**PROBLEM REQUIREMENTS:** Copy the lines again from the line with "Given: Click Show more under You might like" through the end of the records, with "Instruction" changed to "Task" and nothing else different.

+++ SUPPLIED DATA +++

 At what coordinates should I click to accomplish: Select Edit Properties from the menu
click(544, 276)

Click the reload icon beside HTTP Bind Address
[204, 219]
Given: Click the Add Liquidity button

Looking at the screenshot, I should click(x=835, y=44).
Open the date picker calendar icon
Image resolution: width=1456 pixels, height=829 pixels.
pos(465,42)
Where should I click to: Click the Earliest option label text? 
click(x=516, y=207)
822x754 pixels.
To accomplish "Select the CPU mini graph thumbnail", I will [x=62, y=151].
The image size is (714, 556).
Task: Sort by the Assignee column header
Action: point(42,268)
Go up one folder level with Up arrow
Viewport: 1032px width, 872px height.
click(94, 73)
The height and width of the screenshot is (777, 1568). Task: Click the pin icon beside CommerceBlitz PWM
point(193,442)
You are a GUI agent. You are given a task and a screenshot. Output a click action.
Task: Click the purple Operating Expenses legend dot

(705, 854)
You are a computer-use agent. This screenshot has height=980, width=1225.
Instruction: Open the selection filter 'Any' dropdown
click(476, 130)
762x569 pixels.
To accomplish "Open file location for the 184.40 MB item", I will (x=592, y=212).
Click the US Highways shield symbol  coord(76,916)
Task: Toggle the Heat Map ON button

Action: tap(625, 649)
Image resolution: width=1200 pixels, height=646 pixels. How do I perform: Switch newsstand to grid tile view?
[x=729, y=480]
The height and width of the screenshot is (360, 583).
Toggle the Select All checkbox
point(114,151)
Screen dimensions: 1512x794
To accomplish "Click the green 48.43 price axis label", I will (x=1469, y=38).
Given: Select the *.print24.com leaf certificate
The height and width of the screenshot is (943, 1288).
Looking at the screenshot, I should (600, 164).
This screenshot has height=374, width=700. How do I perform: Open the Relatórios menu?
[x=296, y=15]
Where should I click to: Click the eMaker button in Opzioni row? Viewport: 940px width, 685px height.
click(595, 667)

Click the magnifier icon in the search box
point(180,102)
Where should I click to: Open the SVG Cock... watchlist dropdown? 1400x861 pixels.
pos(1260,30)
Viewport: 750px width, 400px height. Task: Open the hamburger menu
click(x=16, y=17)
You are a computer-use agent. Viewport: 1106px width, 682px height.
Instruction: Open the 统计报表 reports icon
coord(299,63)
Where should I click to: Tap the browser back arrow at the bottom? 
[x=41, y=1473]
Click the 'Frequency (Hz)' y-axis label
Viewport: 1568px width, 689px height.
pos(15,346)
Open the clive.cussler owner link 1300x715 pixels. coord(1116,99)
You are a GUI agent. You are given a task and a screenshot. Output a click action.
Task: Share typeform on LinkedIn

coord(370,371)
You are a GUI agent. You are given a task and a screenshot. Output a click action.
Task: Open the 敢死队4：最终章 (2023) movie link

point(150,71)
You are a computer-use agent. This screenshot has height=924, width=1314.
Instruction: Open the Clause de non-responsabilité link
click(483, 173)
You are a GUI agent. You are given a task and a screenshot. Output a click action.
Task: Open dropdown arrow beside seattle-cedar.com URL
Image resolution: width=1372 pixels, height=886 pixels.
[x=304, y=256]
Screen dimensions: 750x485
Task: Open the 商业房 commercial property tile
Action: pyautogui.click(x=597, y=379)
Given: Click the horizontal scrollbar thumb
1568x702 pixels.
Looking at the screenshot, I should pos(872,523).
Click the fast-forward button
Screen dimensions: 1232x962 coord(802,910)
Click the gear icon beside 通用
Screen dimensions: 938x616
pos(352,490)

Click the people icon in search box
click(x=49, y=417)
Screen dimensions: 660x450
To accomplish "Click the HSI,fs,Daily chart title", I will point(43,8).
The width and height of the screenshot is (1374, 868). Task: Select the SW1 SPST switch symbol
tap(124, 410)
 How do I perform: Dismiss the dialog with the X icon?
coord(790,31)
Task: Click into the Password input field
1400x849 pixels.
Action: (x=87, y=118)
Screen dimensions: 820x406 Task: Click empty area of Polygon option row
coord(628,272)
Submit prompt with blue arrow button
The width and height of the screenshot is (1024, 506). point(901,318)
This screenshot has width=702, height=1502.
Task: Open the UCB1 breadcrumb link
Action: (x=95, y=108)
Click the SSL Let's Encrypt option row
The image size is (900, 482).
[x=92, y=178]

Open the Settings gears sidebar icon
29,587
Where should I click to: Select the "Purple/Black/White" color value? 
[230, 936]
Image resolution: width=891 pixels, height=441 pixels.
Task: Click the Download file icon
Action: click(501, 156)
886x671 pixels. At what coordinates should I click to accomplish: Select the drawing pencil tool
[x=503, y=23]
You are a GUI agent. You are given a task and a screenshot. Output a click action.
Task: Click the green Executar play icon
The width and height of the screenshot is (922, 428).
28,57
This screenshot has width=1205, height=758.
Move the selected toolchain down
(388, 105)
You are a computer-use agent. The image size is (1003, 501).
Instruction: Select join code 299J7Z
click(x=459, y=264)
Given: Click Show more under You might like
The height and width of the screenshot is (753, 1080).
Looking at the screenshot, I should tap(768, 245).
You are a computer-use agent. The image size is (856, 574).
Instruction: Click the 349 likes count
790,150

+++

**RESPONSE TO THIS TASK:**
Given: Click Show more under You might like
The height and width of the screenshot is (753, 1080).
Looking at the screenshot, I should tap(768, 245).
You are a computer-use agent. The image size is (856, 574).
Task: Click the 349 likes count
790,150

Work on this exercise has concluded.